カトマンズからポカラまで飛行機なら30分。しかし陸路だと8時間かかります。この道路も中国企業が整備しているそうですが、あちこち工事中で舗装路と未舗装路が交互に繰り返されます。未舗装路は掘られたまま放置されているためかなりのデコボコで、下手すると時速10kmぐらいになります。さらにインドからネパールに来たトラックが峠道をノロノロと登り、ほとんど片側一車線のため追い越しもスリリングで、対向車と正面衝突するのではないかと気になって気分が悪くなってきます。

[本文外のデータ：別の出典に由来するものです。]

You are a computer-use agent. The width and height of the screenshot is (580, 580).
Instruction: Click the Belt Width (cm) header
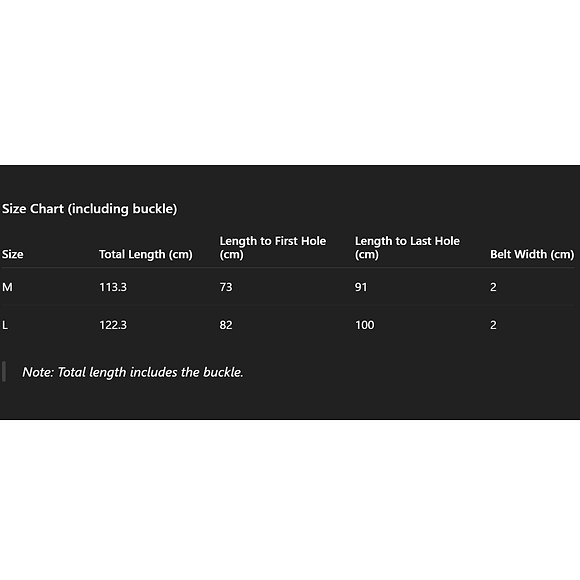click(x=532, y=254)
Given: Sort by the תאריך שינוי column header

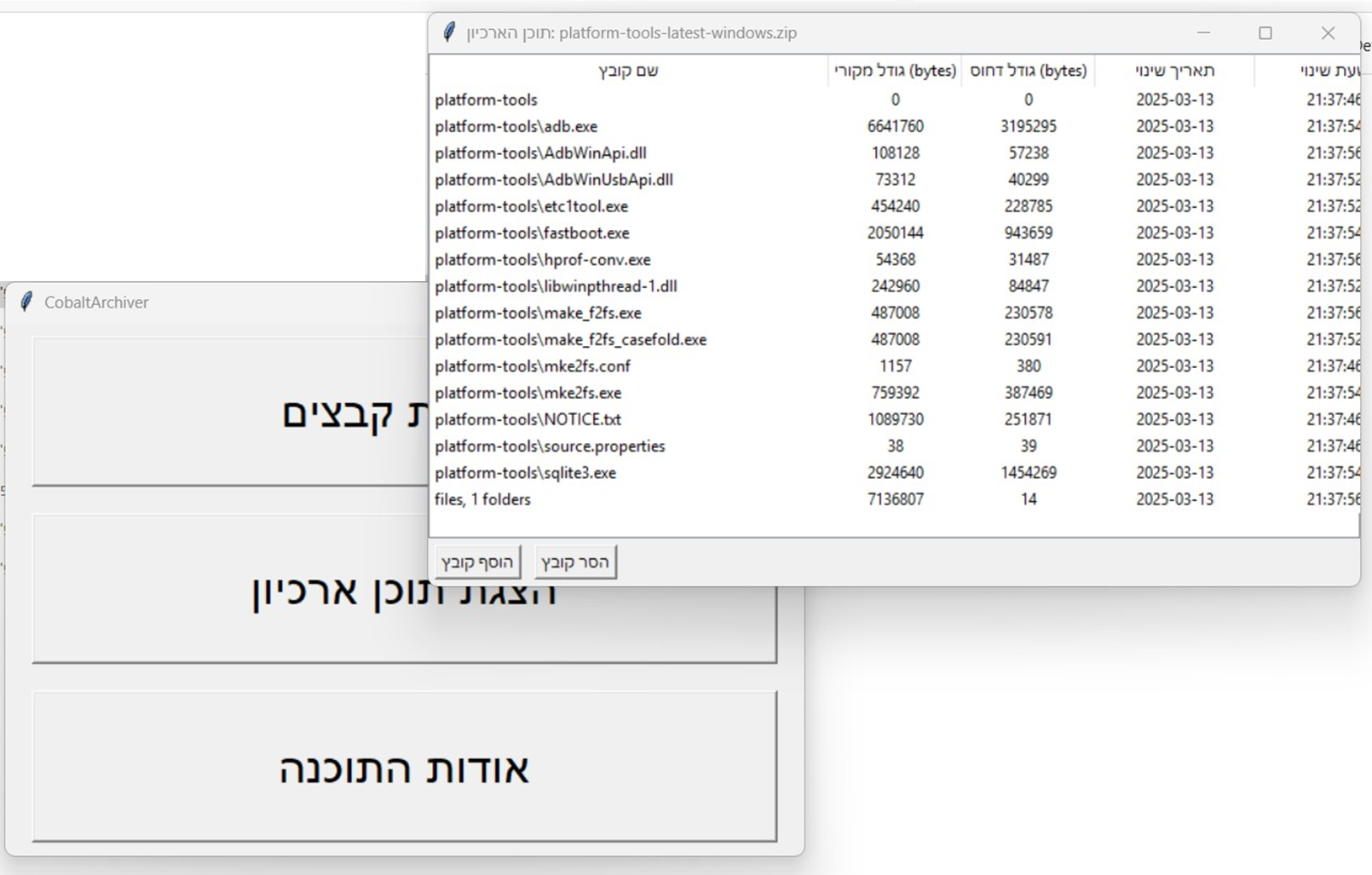Looking at the screenshot, I should 1174,71.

乾燥した粉末のような土なので、舞い上がる埃の量もすごく、道路周辺がけぶってます。不気味に赤く輝く夕日。道路周辺の住民は、よくこの埃の中で生活できますね。

モネの「印象 日の出」を思い出しました。
ときどき散水車が道路に水を撒いてますが、そうすると今度はドロドロになってしまい、どっちがいいのかよくわかりません。
ポカラの視界不良の原因は霧ではない

今回宿泊したダンプスの「つきのえい」からの景色。視界不良で近くの山がかろうじて見える程度。自慢の6000m級の山々はまったく見えません。

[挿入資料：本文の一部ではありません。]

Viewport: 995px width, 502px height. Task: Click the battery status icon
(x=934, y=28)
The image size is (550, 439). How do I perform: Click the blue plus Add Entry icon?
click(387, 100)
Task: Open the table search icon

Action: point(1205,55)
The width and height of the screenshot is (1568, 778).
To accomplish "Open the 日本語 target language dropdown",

風の旅行社のサイトからの写真です。本当はこのような大パノラマ見えるはずでした。中央がマチャプチャレ(6993m)、左がアンナプルナ・サウス(7219m)、右がアンナプルナIV(7525m)とII(7937m)です。これを見にきたのですが……。

視界不良の原因は、霧(細かい水滴)ではありません。乾季で雨が降らず、空気はとても乾燥しております。
上の写真は日の出の風景ですが、早朝にもかかわらず地面の草には夜露が降りておらず、パサパサに乾いてます。
原因は山火事の煙

視界不良の原因は、実は山火事の煙です。高いところから見回すと、あちらこちらから煙が上がっているのがわかります。
雨でも降れば粒子が地面に落ちるのですが、今年は長く雨が降っておりません。また煙を吹き飛ばしてくれるような強い風も吹いておらず、煙が大気中に漂い続けています。

夜になると、オレンジ色の炎も見えます。
ロッジの近くでも山火事が起きており、夜中に寝ていると、竹が焼けているのかパンパンとはぜる音が聞こえ、ちょっと不安になりました。
なぜ山火事が起きているのか
ポカラのこの時期の平均最高気温は32度程度で(ポカラ の気候、月別の気象、平均気温 - Weather Spark)す。晴天が続いて空気が乾燥しているとはいえ、木々の葉っぱは青々としていて、下草も枯れてはおらず、自然発火によって山火事が起きているとは思えません。
現地ガイドさんの話では、住民が意図的に火をつけて木や草を燃やしているのだそうです。
それを聞いてぽん太は「焼畑農業」を行なっているのかと思いました。焼畑農業は、森林に火をつけて燃やし、焼け跡を農地とする方法です。木を切って整地する手間がなく、焼けた木の灰が肥料になるというメリットはありますが、数年で地力が低下して作物が育たなくなり、森林破壊によって保水力が低下したり崖崩れが起きやすくなるなどのデメリットが多く、いわゆる「持続可能」な農業形態ではありません。

ところがよく見ると、生活道路の道端に焼け跡があったりします。また焼け跡が耕作地として使われているのも見かけませんでした。焼畑農業が行われているわけではなさそうです。
おそらく藪や下草を刈るのが大変なので、火を放って焼いているのではないでしょうか。日本でいう「野焼」に近いかもしれません。そしてそれが場所によって森林に燃え広がっていると思われます。
現地の人々に確認することまではできなかったので、あくまでぽん太の推測ですが。

ガイドさんの話では、住民たちは山火事を不安には感じていないようで、環境破壊なども考えておらず、野焼をした方がかえって山にいいと思っている人も多いそうです。
現地ガイドさんによれば、以前は藁屋根が多かったため、ネパール政府が火を付ける行為を厳しく取り締まっていたそうですが、近年はほとんどが金属製の屋根になったので、野焼を黙認するようになったのも一因だそうです。